Worker pools are one of those patterns that looks trivial in a blog post and becomes surprisingly difficult in production. The version I keep coming back to is built around three rules: a single owner, explicit cancellation, and a bounded queue. This post walks through the version I actually paste into projects.

The naive version

Most worker pool examples on the internet look like this:

jobs := make(chan Job, 100)
for i := 0; i < 8; i++ {
    go func() {
        for j := range jobs {
            process(j)
        }
    }()
}

This works for the happy path and falls apart everywhere else. There’s no way to wait for the workers to finish, no way to stop them early, and no way to know if process panicked. If the producer crashes, the workers stay alive forever.

The version I use

Here’s the shape I prefer:

type Pool struct {
    sem chan struct{}
    wg  sync.WaitGroup
}

func NewPool(workers int) *Pool {
    return &Pool{sem: make(chan struct{}, workers)}
}

func (p *Pool) Submit(ctx context.Context, fn func(context.Context)) error {
    select {
    case p.sem <- struct{}{}:
    case <-ctx.Done():
        return ctx.Err()
    }
    p.wg.Add(1)
    go func() {
        defer p.wg.Done()
        defer func() { <-p.sem }()
        defer func() {
            if r := recover(); r != nil {
                log.Printf("worker panic: %v", r)
            }
        }()
        fn(ctx)
    }()
    return nil
}

func (p *Pool) Wait() { p.wg.Wait() }

A few things worth pointing out.

The semaphore is the queue. I used to use a buffered channel of Job values, but that mixes two concerns: how many workers run concurrently, and how many jobs can be queued. Using a semaphore-style channel makes the concurrency limit explicit and the queue depth zero — Submit blocks until a worker slot is free or the context is canceled.

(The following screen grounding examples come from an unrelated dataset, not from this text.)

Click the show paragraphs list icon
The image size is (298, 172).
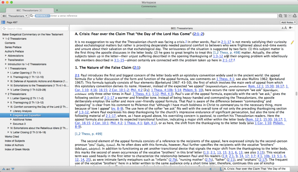285,16
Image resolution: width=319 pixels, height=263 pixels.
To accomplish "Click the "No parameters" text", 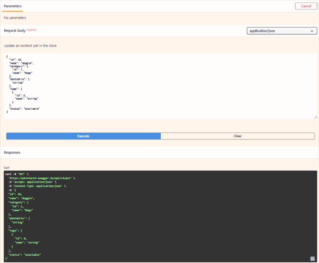I will (x=15, y=18).

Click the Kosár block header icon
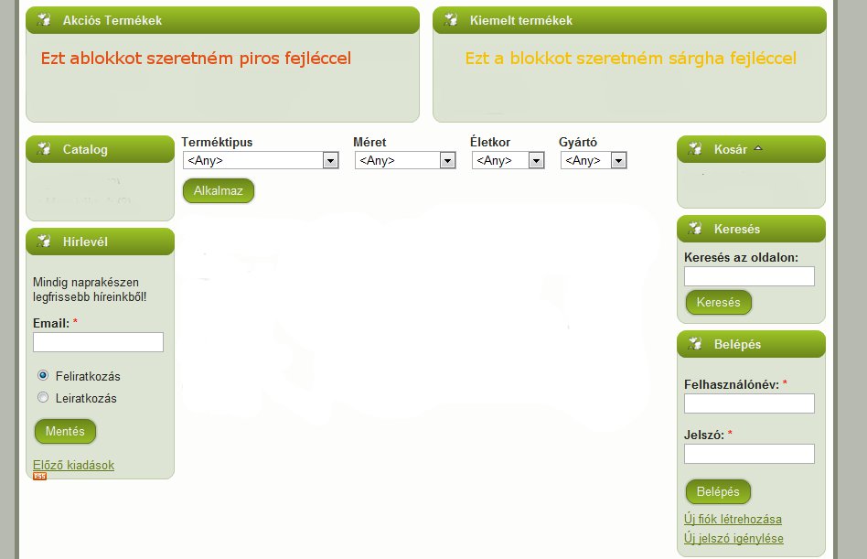pos(694,149)
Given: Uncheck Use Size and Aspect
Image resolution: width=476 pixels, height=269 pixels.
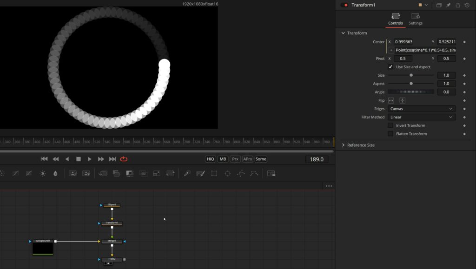Looking at the screenshot, I should pyautogui.click(x=390, y=67).
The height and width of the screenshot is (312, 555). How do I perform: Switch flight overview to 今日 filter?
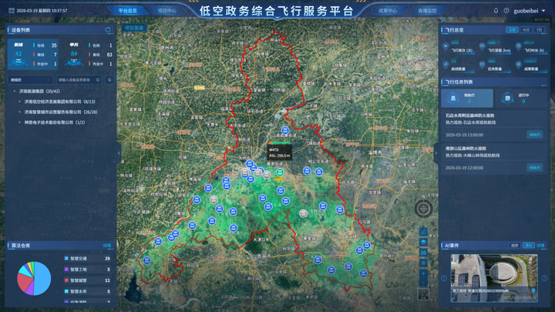tap(526, 30)
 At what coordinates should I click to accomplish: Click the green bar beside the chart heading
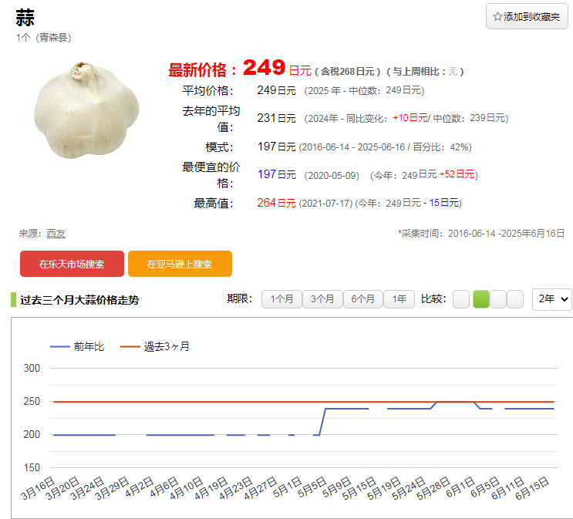pos(13,300)
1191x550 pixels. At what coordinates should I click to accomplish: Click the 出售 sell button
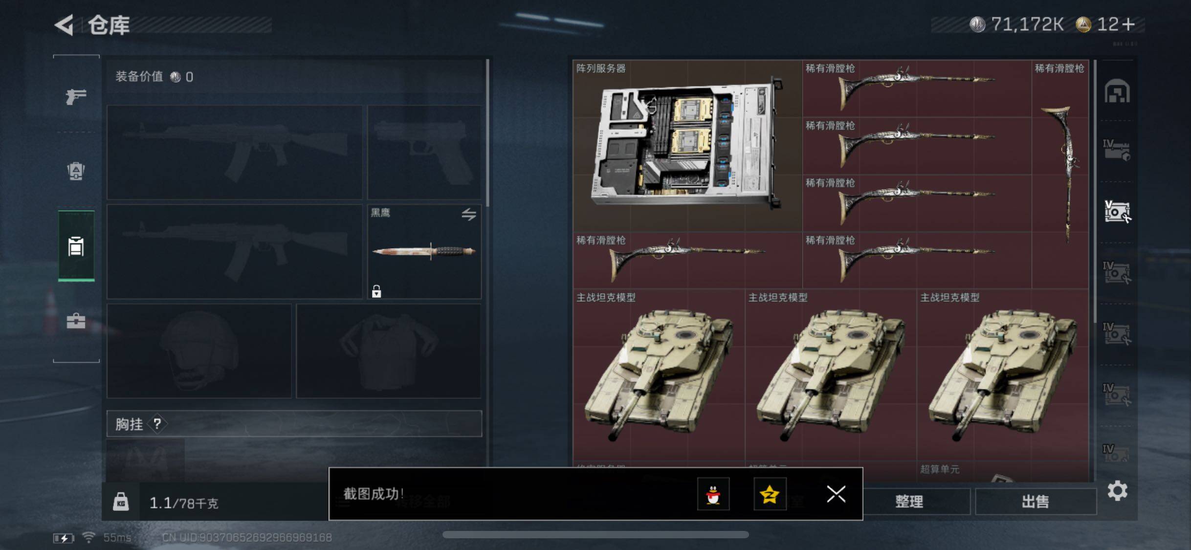coord(1036,501)
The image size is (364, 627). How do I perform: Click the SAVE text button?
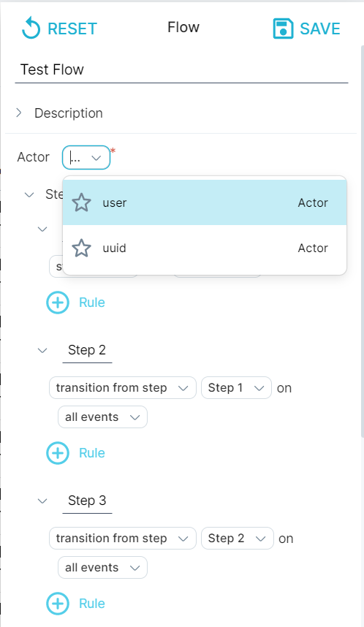pos(320,29)
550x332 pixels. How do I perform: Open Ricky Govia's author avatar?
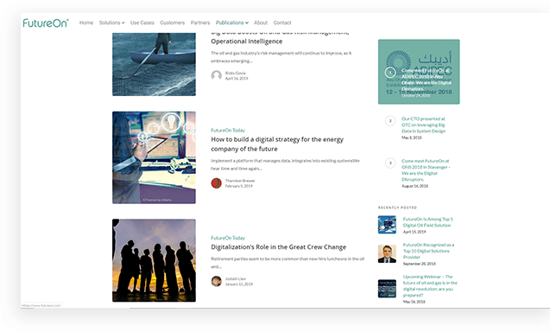pos(216,75)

Submit takes a context. This means callers can give up if the pool is saturated. That’s almost always what you want. A Submit that blocks forever is a leak waiting to happen, and “wait for ten seconds then give up” is hard to retrofit later.

The worker function takes a context too. It’s the same context the caller passed to Submit, which means cancellation propagates from caller → pool → work. This is the part most naive implementations miss.

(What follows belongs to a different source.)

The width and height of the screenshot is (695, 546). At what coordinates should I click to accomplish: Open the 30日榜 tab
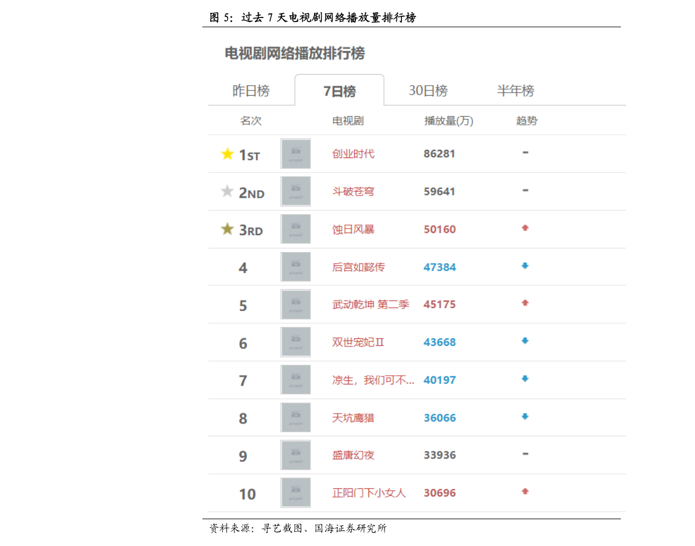428,91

Recover is on by default. A panic in one job should not kill the worker permanently or take down the process. Log it, drop the job, move on.

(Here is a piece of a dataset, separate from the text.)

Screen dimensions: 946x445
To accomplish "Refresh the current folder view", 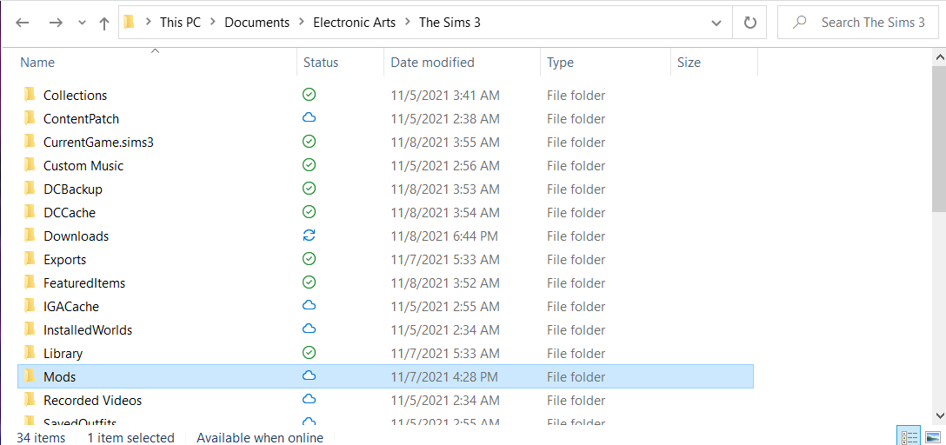I will coord(749,23).
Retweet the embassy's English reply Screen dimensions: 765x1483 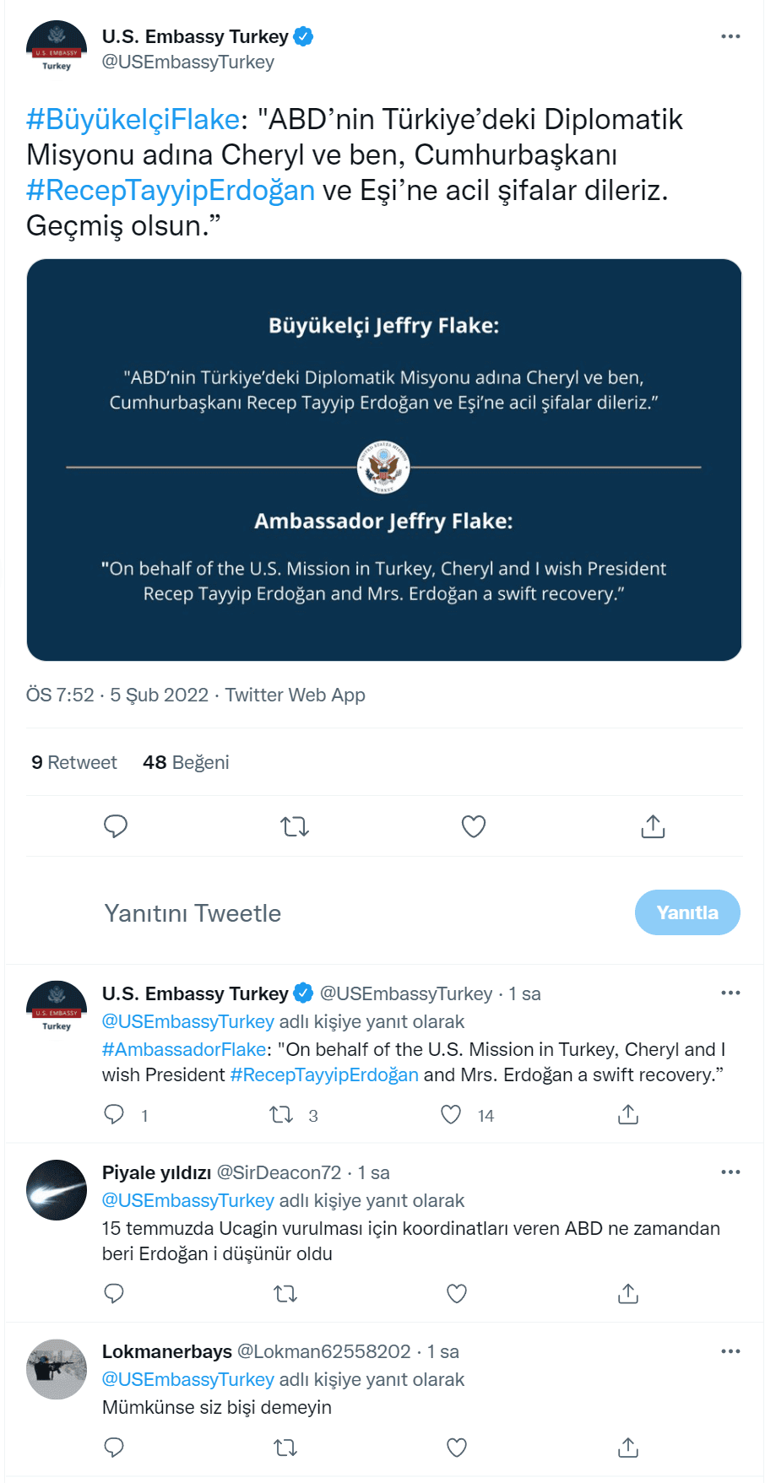coord(281,1115)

Pattern: fan-out, fan-in with errors

When you have a list of items to process and want to collect either results or the first error, this is what I write:

func processAll(ctx context.Context, items []Item) error {
    g, ctx := errgroup.WithContext(ctx)
    g.SetLimit(8)
    for _, it := range items {
        it := it
        g.Go(func() error {
            return processOne(ctx, it)
        })
    }
    return g.Wait()
}

errgroup.WithContext cancels the derived context as soon as any goroutine returns an error, which means the other workers will see ctx.Done() close and can bail out cleanly. SetLimit was added in Go 1.20 and saves you from having to wire up the semaphore yourself.

The deadlock you’ll hit eventually

A subtle deadlock with worker pools: a worker submits a new job to the same pool. If all workers are busy and the queue is full, the worker blocks forever waiting for a slot that will never free up because every slot is held by a worker waiting for a slot.

There are two clean fixes:

  • Use two pools — one for top-level work, one for sub-work.
  • Set a deadline on the inner Submit so it gives up rather than deadlocking.

I prefer the first. Once you start needing recursive submission, the workload is usually structured enough that two pools is the more honest answer.

What about channels?

The pure CSP-style approach — pass jobs over a channel, range over it, close it to signal shutdown — still has its place. It’s clearer for streaming pipelines where the work is shaped like a conveyor belt. For request/response style work where each call has its own lifetime and context, the semaphore-plus-goroutine version above is simpler and composes better with context.Context.

Takeaways

  • Always tie work to a context.Context. No exceptions.
  • Make the concurrency limit a first-class field, not an emergent property of channel buffer sizes.
  • Never assume jobs won’t panic. They will.
  • errgroup is the right answer for “do all of these in parallel and stop on first error.”